(EXERCISE): Would you copy the lines below exactly and omit the images?

(RECORDS FOR THIS TASK):
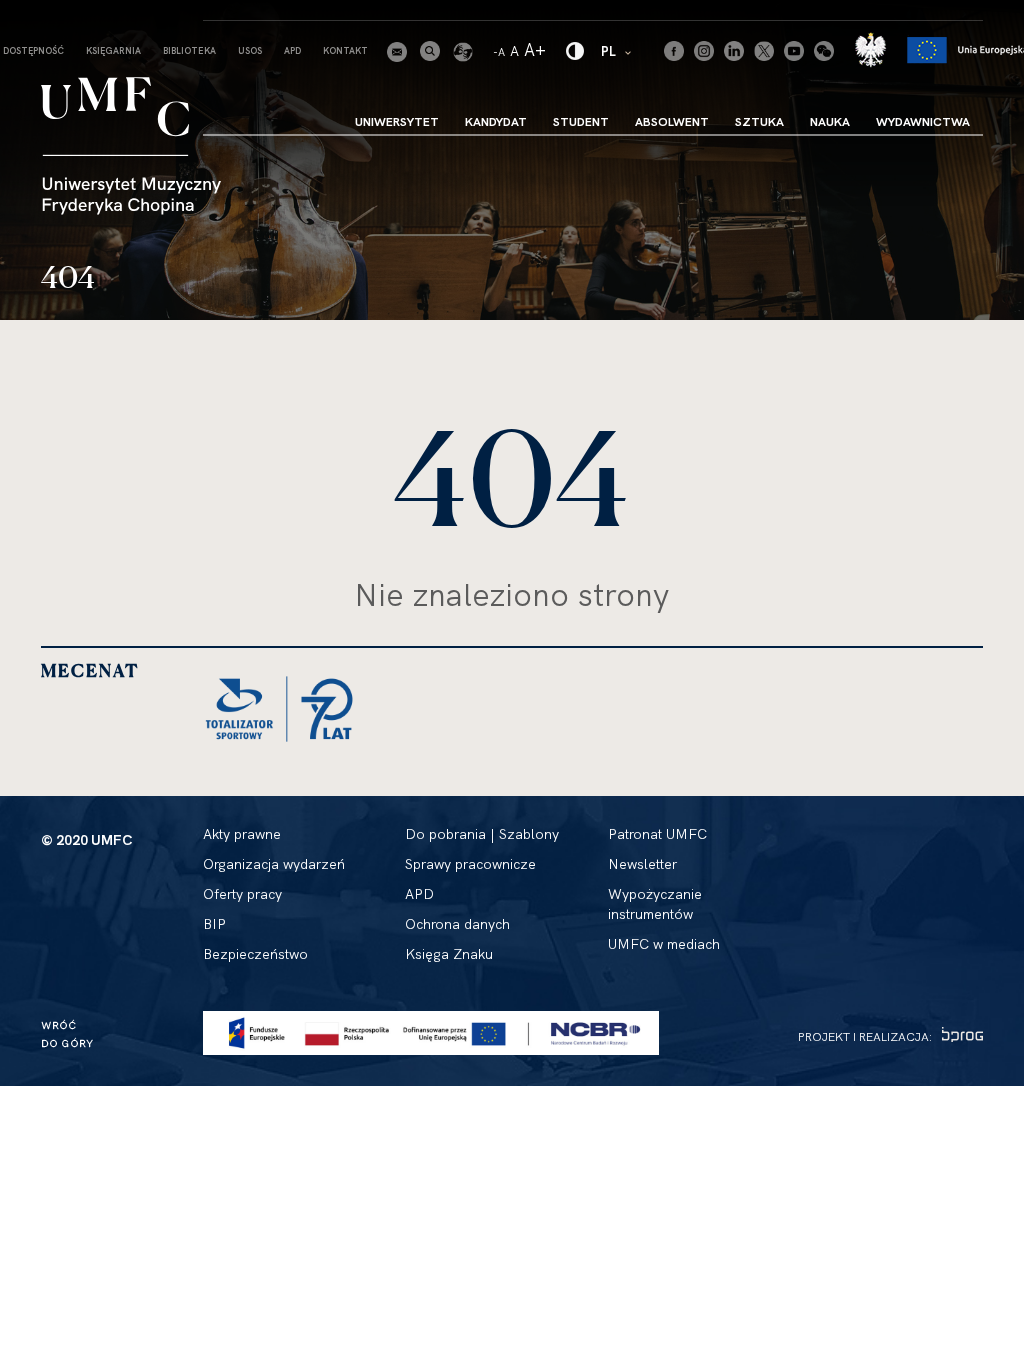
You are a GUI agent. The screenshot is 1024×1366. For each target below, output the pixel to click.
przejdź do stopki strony (102, 16)
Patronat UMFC (657, 834)
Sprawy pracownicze (470, 864)
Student (581, 121)
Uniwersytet (397, 121)
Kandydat (496, 121)
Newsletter (642, 864)
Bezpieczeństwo (255, 954)
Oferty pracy (242, 894)
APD (292, 50)
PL (617, 50)
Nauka (830, 121)
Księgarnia (113, 50)
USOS (250, 50)
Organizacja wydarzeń (274, 864)
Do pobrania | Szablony (482, 834)
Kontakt (345, 50)
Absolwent (672, 121)
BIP (214, 924)
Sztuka (759, 121)
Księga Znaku (449, 954)
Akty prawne (242, 834)
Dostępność (33, 50)
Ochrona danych (457, 924)
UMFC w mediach (664, 944)
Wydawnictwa (923, 121)
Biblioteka (189, 50)
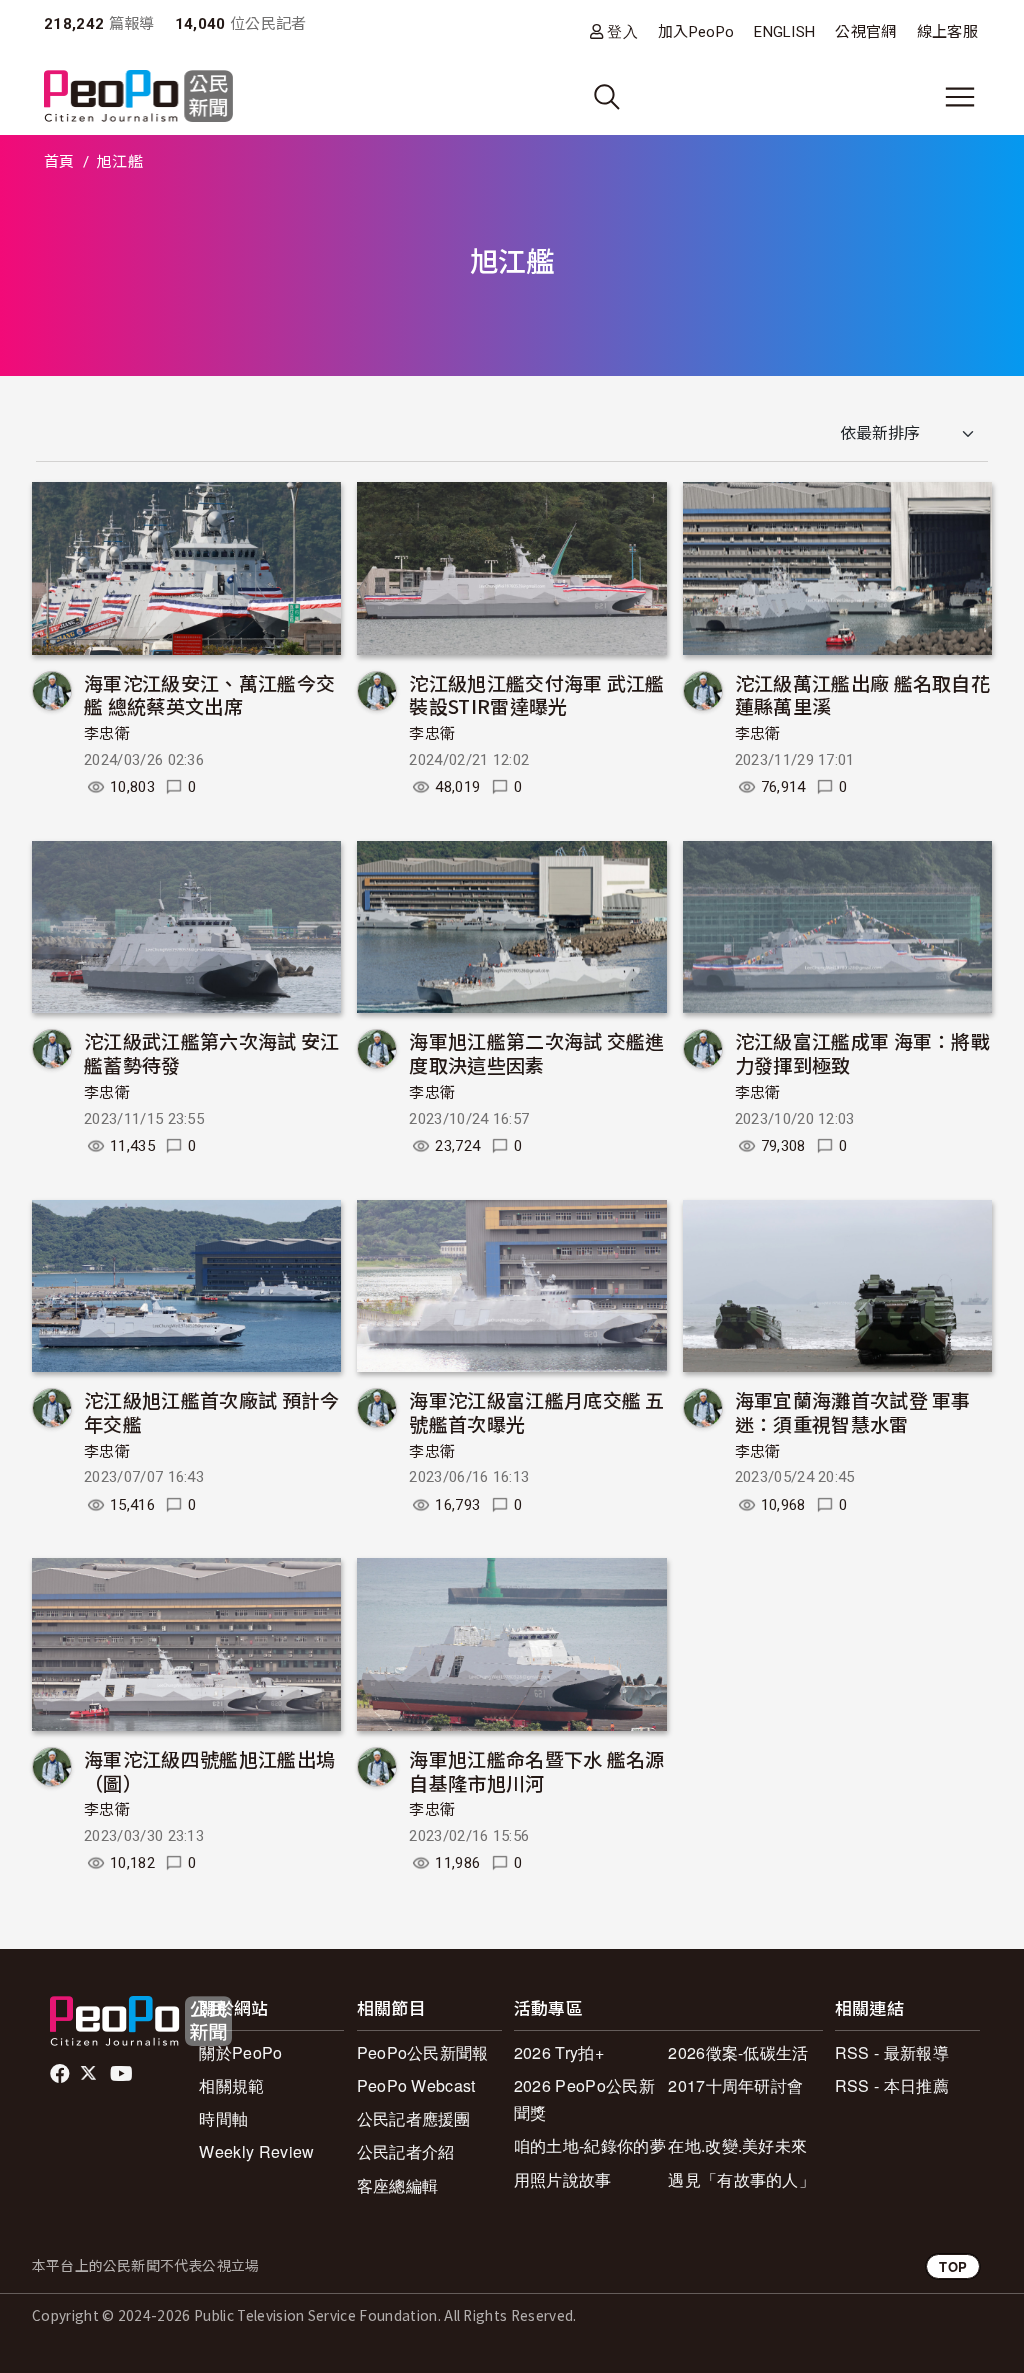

(EXERCISE RESPONSE):
You are a GUI agent. The screenshot is 1024×1366. For each target below, output the pixel to click.
przejdź do stopki strony (102, 16)
Patronat UMFC (657, 834)
Sprawy pracownicze (470, 864)
Student (581, 121)
Uniwersytet (397, 121)
Kandydat (496, 121)
Newsletter (642, 864)
Bezpieczeństwo (255, 954)
Oferty pracy (242, 894)
APD (292, 50)
PL (617, 50)
Nauka (830, 121)
Księgarnia (113, 50)
USOS (250, 50)
Organizacja wydarzeń (274, 864)
Do pobrania | Szablony (482, 834)
Kontakt (345, 50)
Absolwent (672, 121)
BIP (214, 924)
Sztuka (759, 121)
Księga Znaku (449, 954)
Akty prawne (242, 834)
Dostępność (33, 50)
Ochrona danych (457, 924)
UMFC w mediach (664, 944)
Wydawnictwa (923, 121)
Biblioteka (189, 50)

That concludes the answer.